Exercise data:
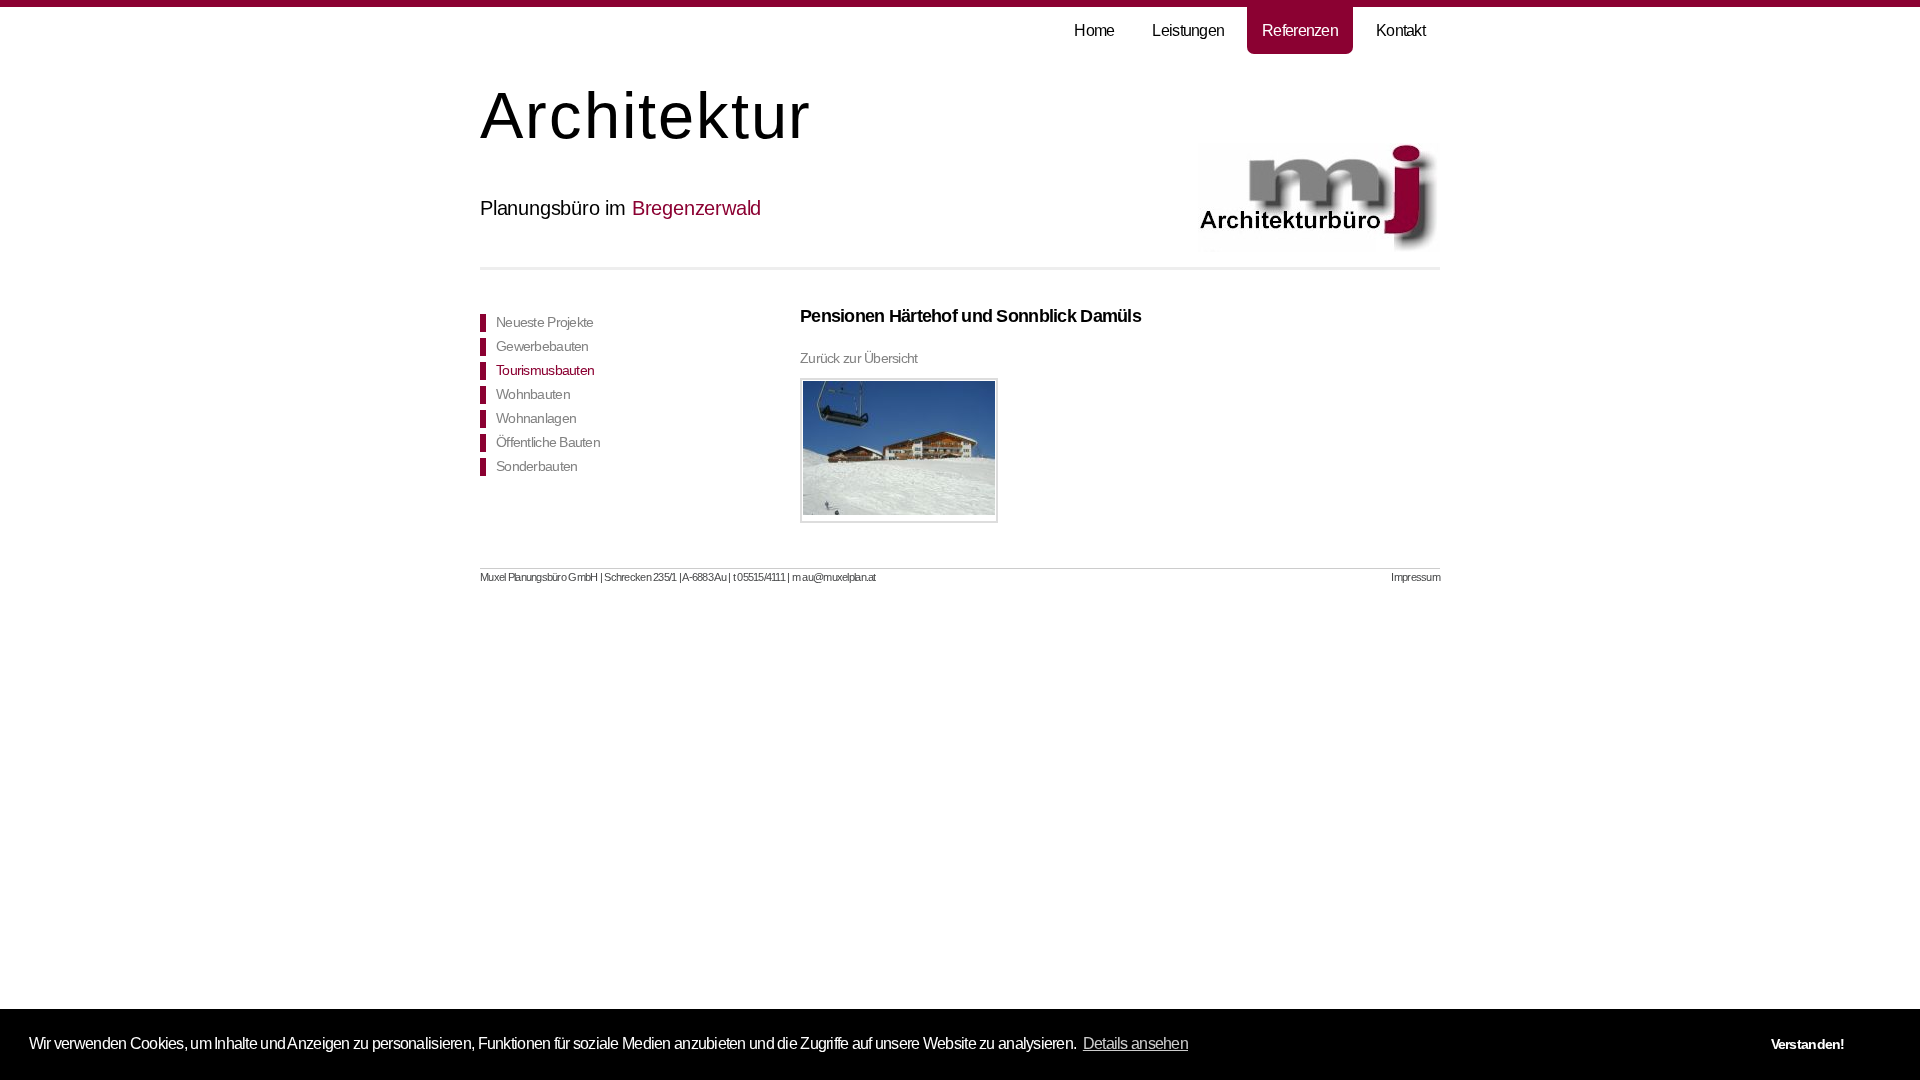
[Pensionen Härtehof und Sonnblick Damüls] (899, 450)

...

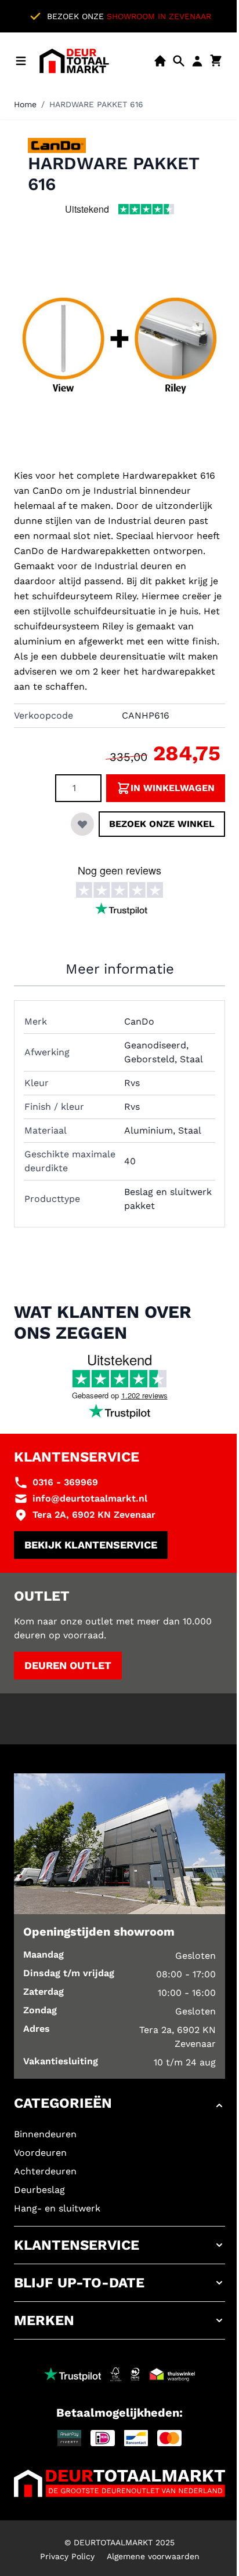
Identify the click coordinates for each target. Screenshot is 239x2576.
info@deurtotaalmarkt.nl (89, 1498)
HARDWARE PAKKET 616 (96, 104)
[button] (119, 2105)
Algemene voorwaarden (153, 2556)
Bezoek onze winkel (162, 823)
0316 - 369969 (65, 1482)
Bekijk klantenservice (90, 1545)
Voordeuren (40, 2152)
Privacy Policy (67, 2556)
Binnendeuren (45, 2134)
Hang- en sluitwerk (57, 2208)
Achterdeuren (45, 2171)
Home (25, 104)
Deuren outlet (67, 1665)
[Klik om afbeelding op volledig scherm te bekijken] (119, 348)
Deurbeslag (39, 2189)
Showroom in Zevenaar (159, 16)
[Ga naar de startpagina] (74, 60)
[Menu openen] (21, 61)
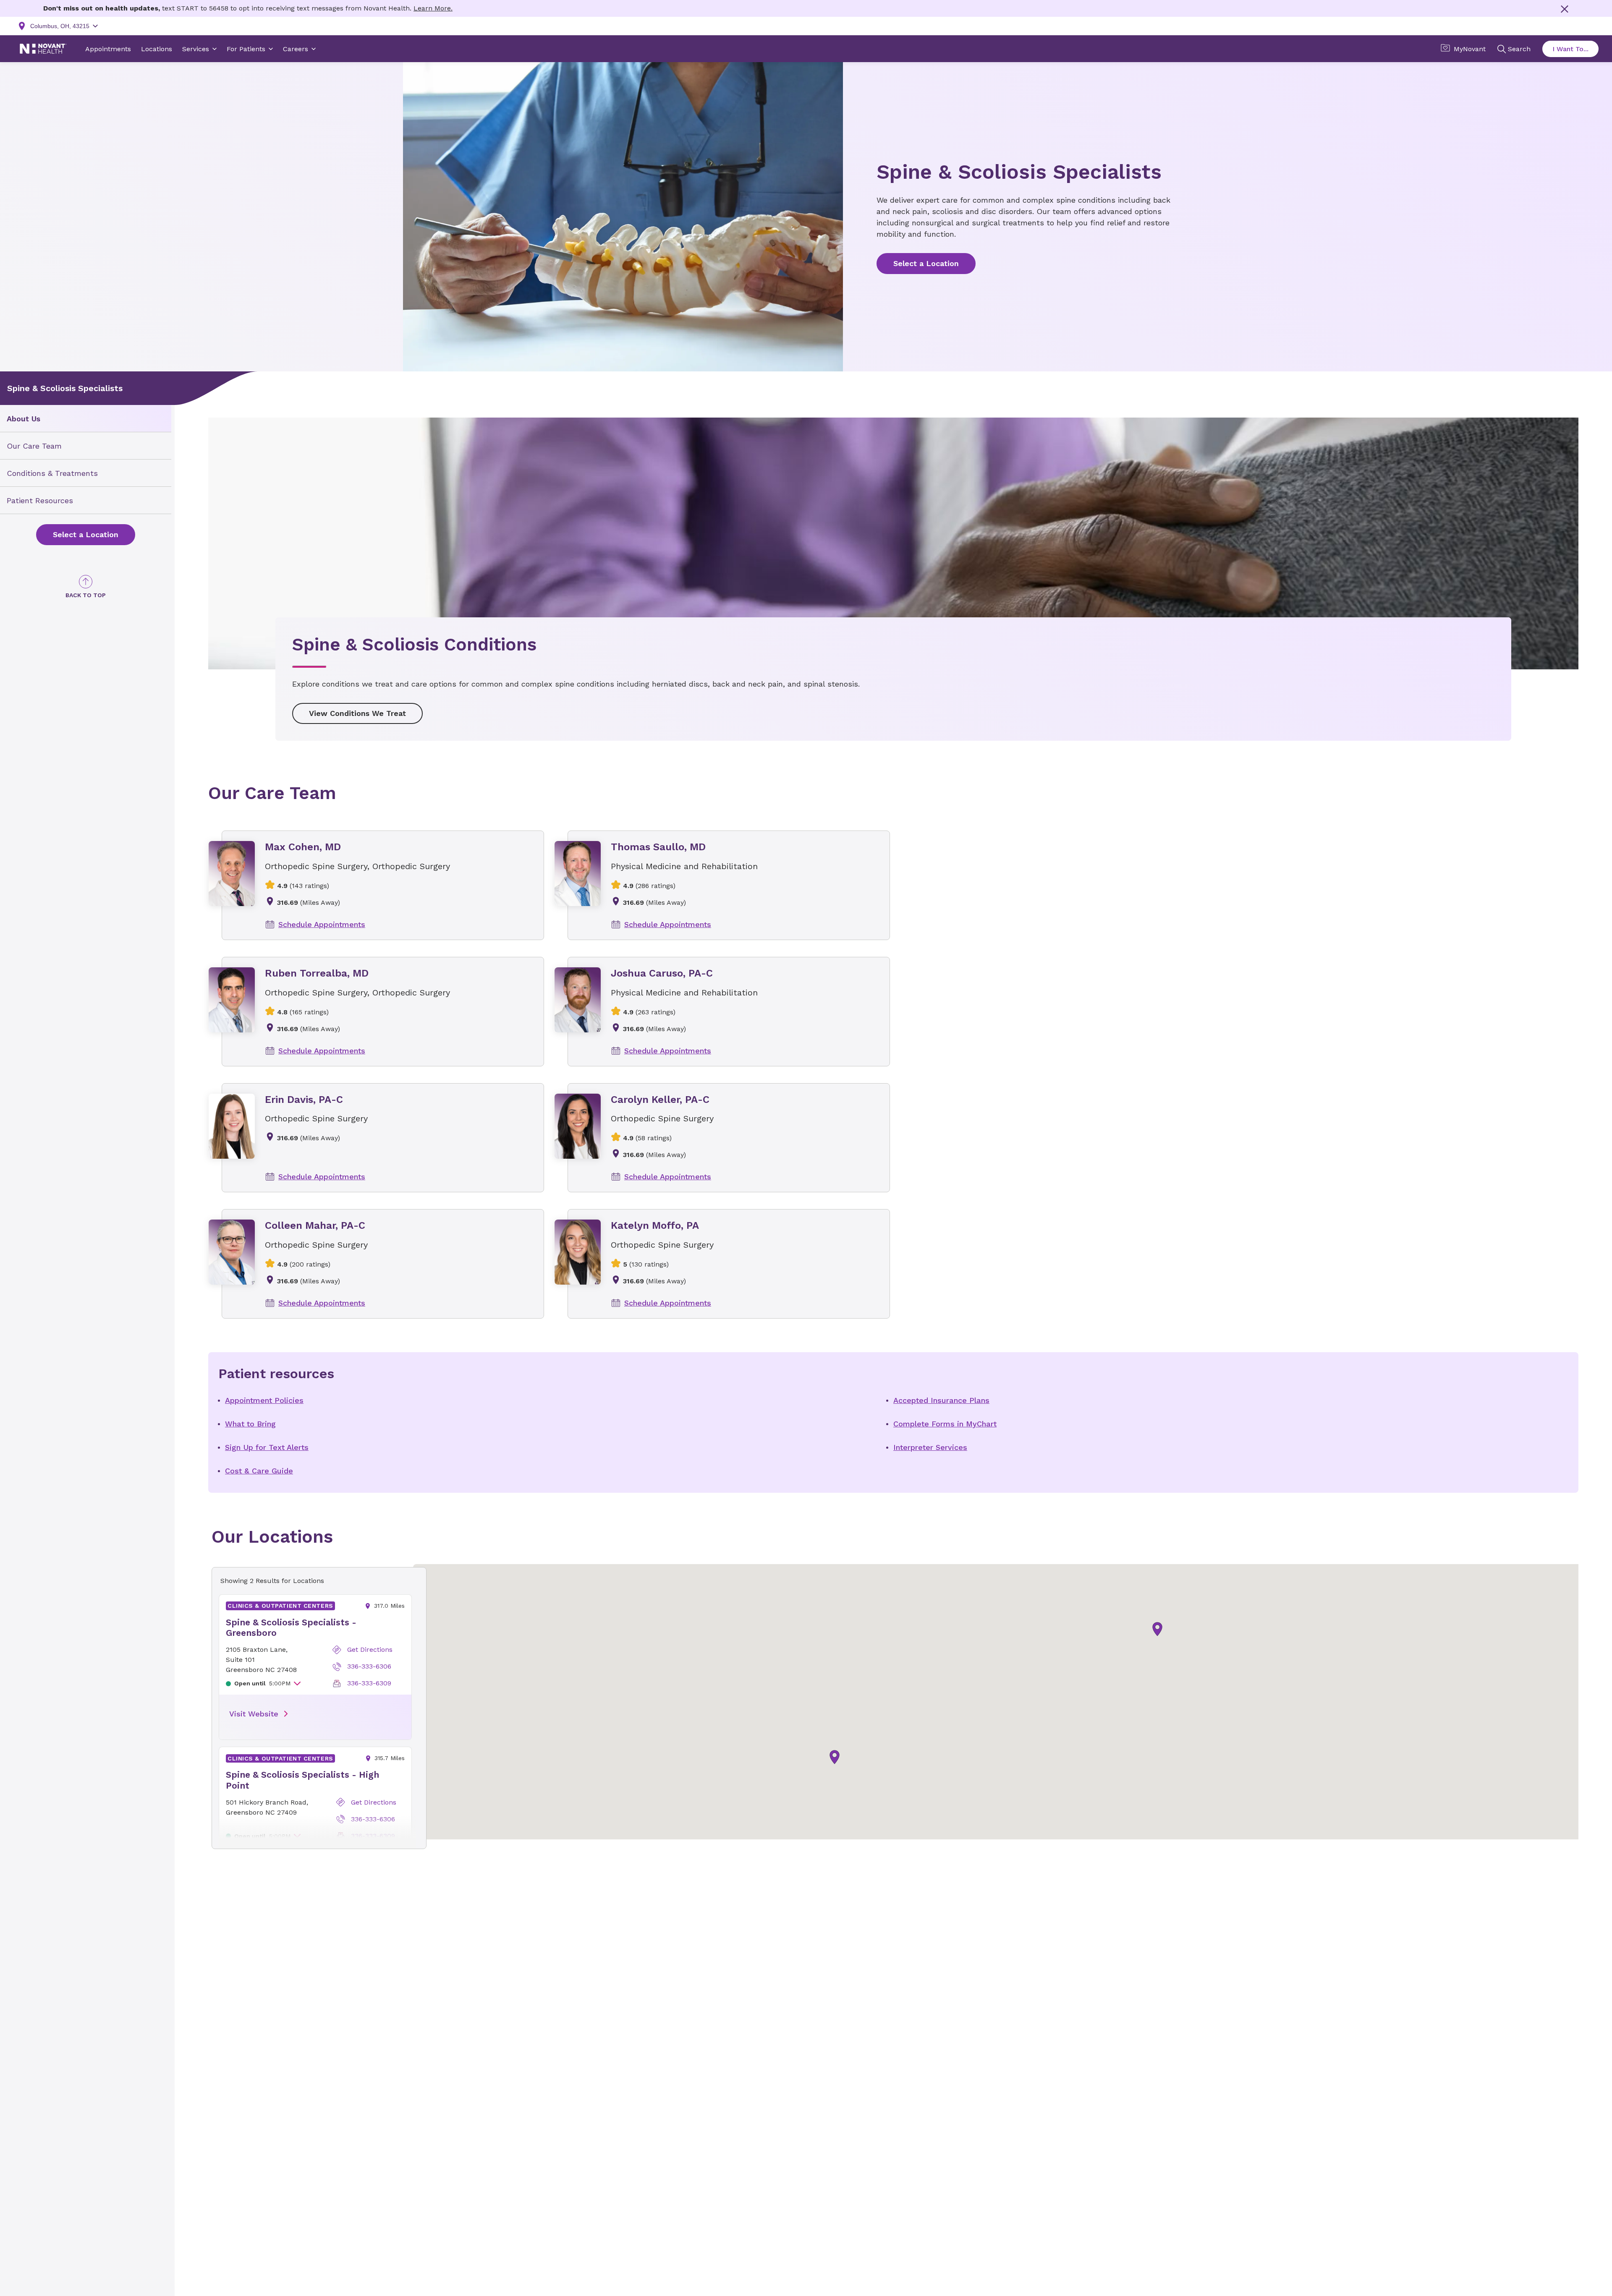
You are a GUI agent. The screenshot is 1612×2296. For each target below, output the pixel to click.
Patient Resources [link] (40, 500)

Description of the task:
What do the lines above say from the one containing "Binnendeuren (45, 2134)" down to the one containing "[Ga naar de startpagina] (74, 60)"? Return them exactly, both end lines included, and only them.

Answer to this problem:
Binnendeuren (45, 2134)
Hang- en sluitwerk (57, 2208)
Achterdeuren (45, 2171)
Home (25, 104)
Deuren outlet (67, 1665)
[Klik om afbeelding op volledig scherm te bekijken] (119, 348)
Deurbeslag (39, 2189)
Showroom in Zevenaar (159, 16)
[Ga naar de startpagina] (74, 60)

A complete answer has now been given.